__Required work__:
**A)** In the article about David Matheson, what degree does Matheson hold, and from which university?
**B)** Continue the article about David Matheson from its last sentence.

__Excerpt provided__:
A well-known conversion therapist has come out as gay.

David Matheson, a member of The Church of Jesus Christ of Latter-day Saints (the Mormons), built a career selling therapies that attempt to alter the sexual orientation of gay men.

According to a 2007 The New York Times story, Matheson holds a master's in counseling and guidance from Brigham Young University and charged $160 an hour to help men develop “gender wholeness.” He opened his practice in New Jersey in 2004.

“The therapy I do really just uses standard, normal therapeutic principles. Cognitive therapy and emotional-based therapy, standard therapeutic approaches, with an emphasis on helping them feel more comfortable in their masculinity,” Matheson said.

Matheson is the author of Becoming a Whole Man, which, according to its synopsis, “is the result of a six-year quest to understand and respond to the most difficult challenges facing men with unwanted homosexuality.”

__Excerpted data__:
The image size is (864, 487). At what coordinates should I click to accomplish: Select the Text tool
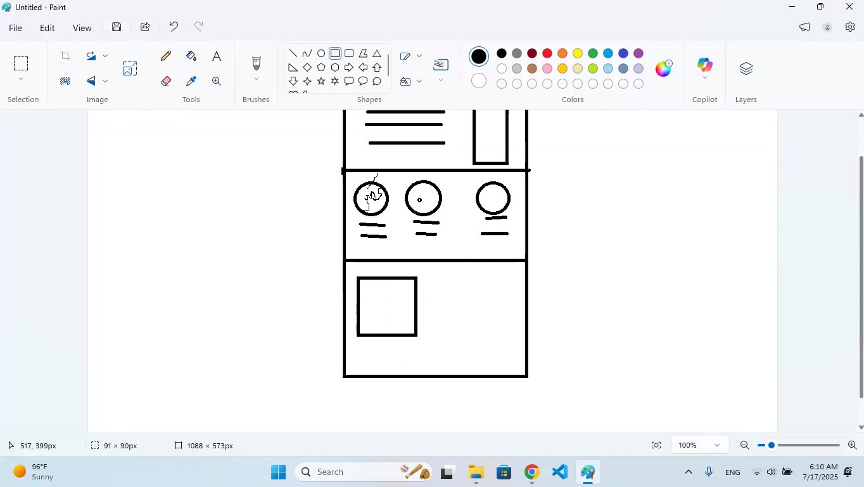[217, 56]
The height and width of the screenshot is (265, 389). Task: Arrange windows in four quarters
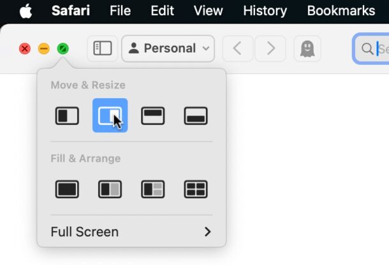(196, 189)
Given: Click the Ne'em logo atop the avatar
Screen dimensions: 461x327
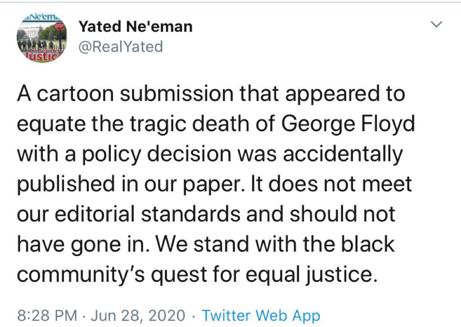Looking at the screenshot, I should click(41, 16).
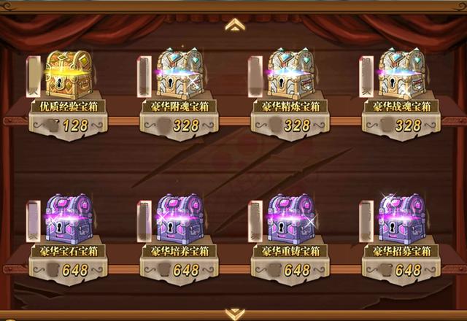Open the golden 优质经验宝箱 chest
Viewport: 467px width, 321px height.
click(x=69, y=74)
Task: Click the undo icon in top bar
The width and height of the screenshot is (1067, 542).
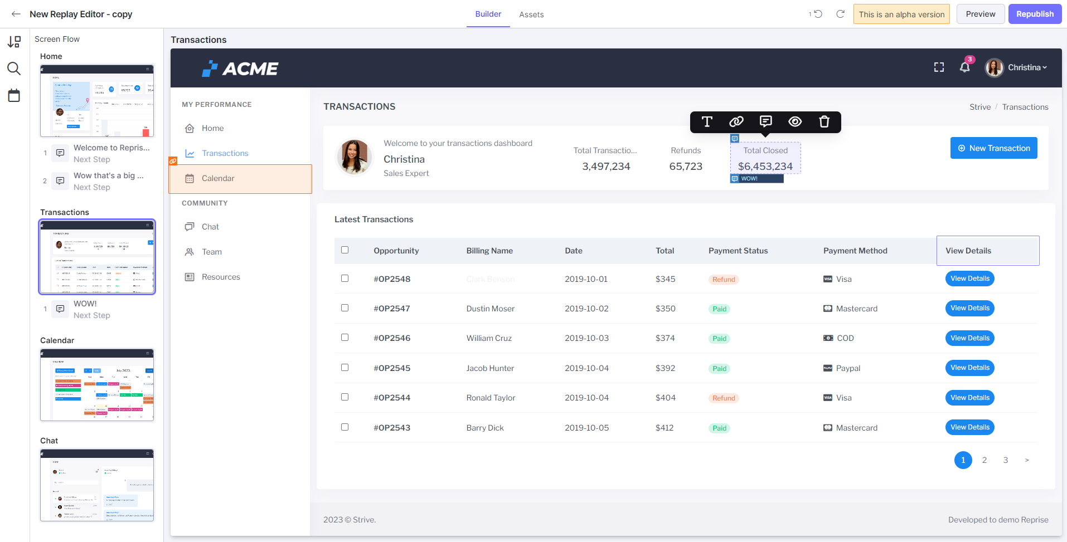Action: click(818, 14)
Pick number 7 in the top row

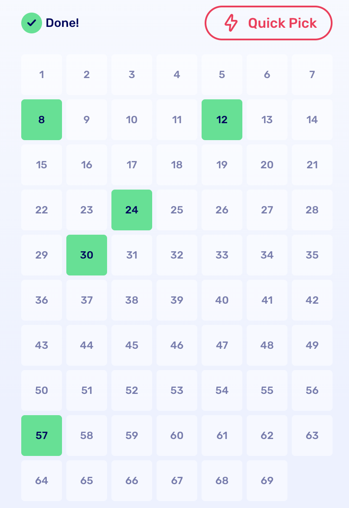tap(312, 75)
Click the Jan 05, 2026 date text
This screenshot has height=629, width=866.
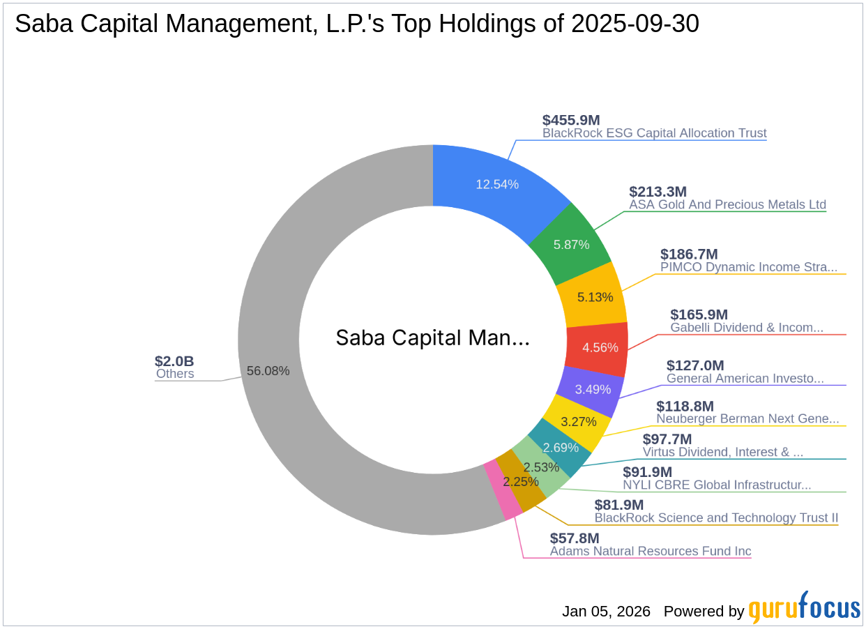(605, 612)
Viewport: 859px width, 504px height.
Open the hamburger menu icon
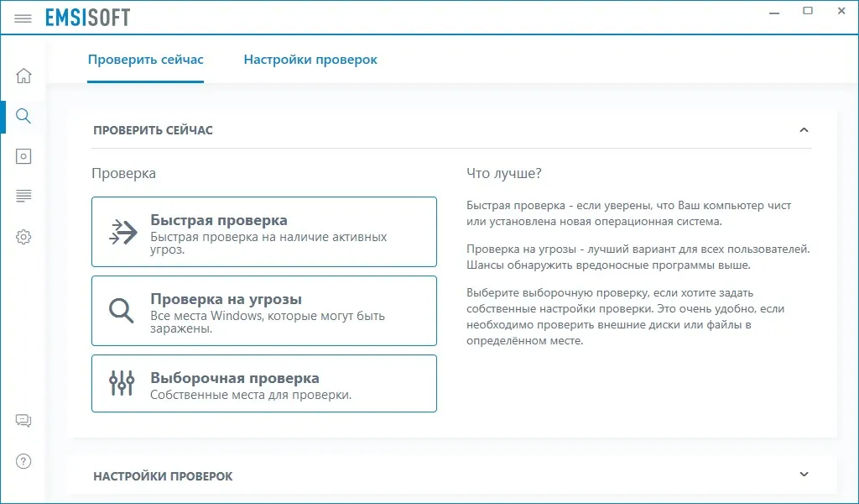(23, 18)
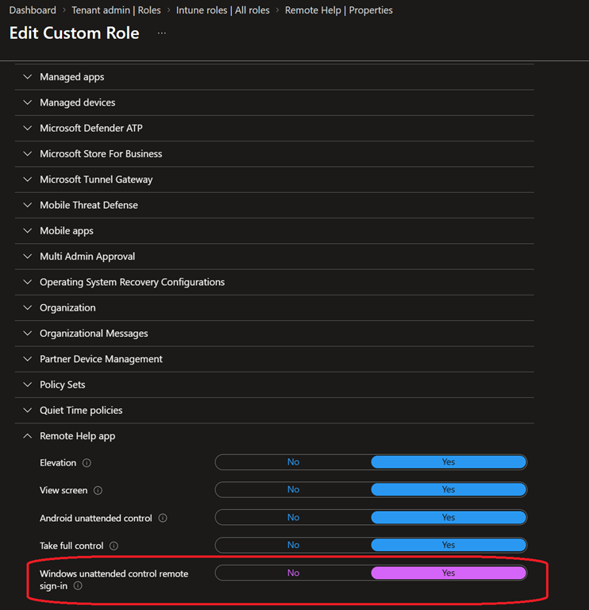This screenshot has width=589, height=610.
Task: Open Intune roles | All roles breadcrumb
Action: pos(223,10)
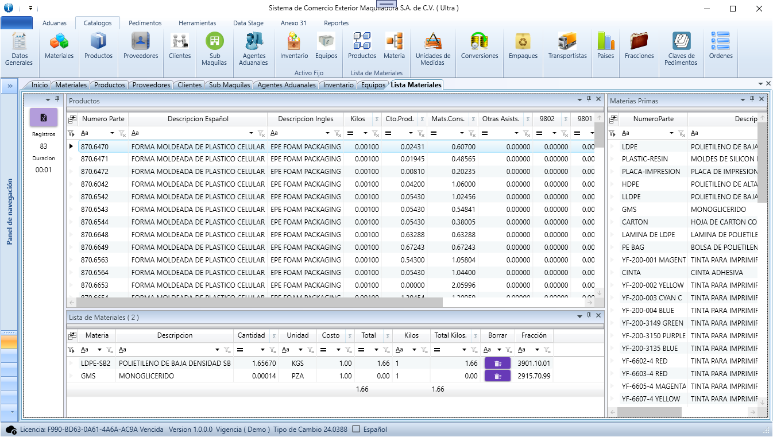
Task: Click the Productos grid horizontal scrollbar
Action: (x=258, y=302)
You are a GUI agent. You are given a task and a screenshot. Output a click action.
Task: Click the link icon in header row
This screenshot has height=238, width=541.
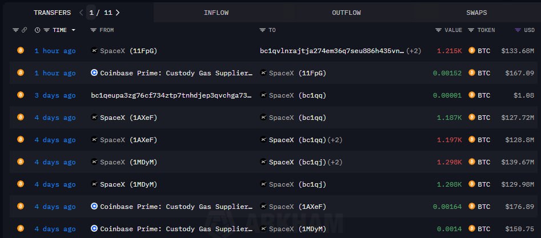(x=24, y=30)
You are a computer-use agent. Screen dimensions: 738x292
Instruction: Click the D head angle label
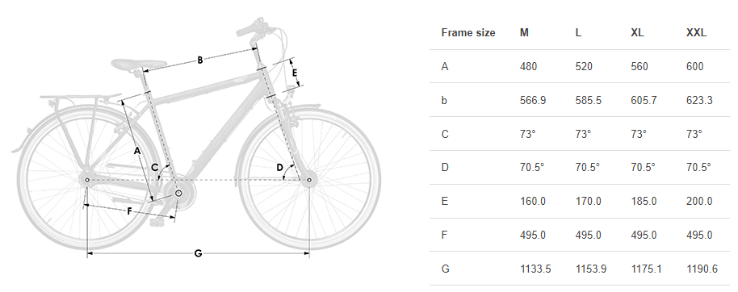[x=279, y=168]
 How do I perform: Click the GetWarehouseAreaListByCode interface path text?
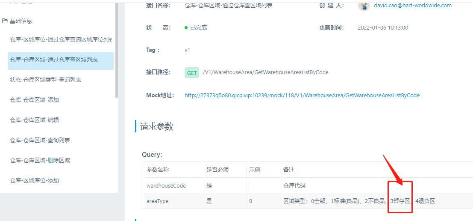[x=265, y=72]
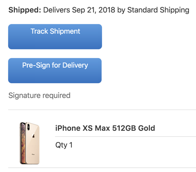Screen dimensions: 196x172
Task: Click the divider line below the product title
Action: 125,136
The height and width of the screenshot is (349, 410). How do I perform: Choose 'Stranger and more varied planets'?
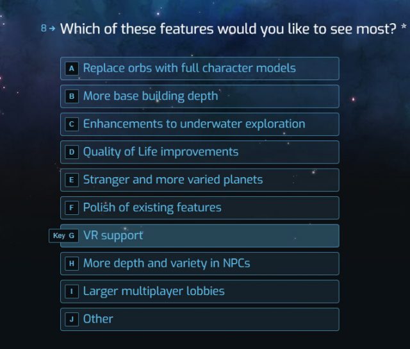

__List of answers__:
**A)** A master's in counseling and guidance from Brigham Young University.

**B)**
Truth Wins Out, a watchdog group focused on the “ex-gay” industry, on Sunday said that it had obtained a private Facebook post in which Rich Wyler, director of Journey into Manhood, revealed that Matheson is “seeking a male partner.”

“David...says that living a single, celibate life just isn't feasible for him, so he's seeking a male partner,” Wyler said. “He's gone from bisexuality to exclusively gay.”

In a statement given to Truth Wins Out, Matheson acknowledged that he had “chosen” to “pursue life as a gay man,” but failed to apologize for the harm he had caused.

“My time in a straight marriage and in the 'ex-gay' world was genuine and sincere and a rich blessing to me,” Matheson said. “I remember most of it with fondness and gratitude for the joy and growth it caused in me and many others. But I had stopped growing and was starting to die. So I’ve embarked on a new life-giving path that has already started a whole new growth process. I wasn’t faking it all those years. I’m not renouncing my past work or my LDS faith. And I’m not condemning mixed-orientation marriages. I continue to support the rights of individuals to choose how they will respond to their sexual attractions and identity. With that freedom, I am now choosing to pursue life as a gay man.”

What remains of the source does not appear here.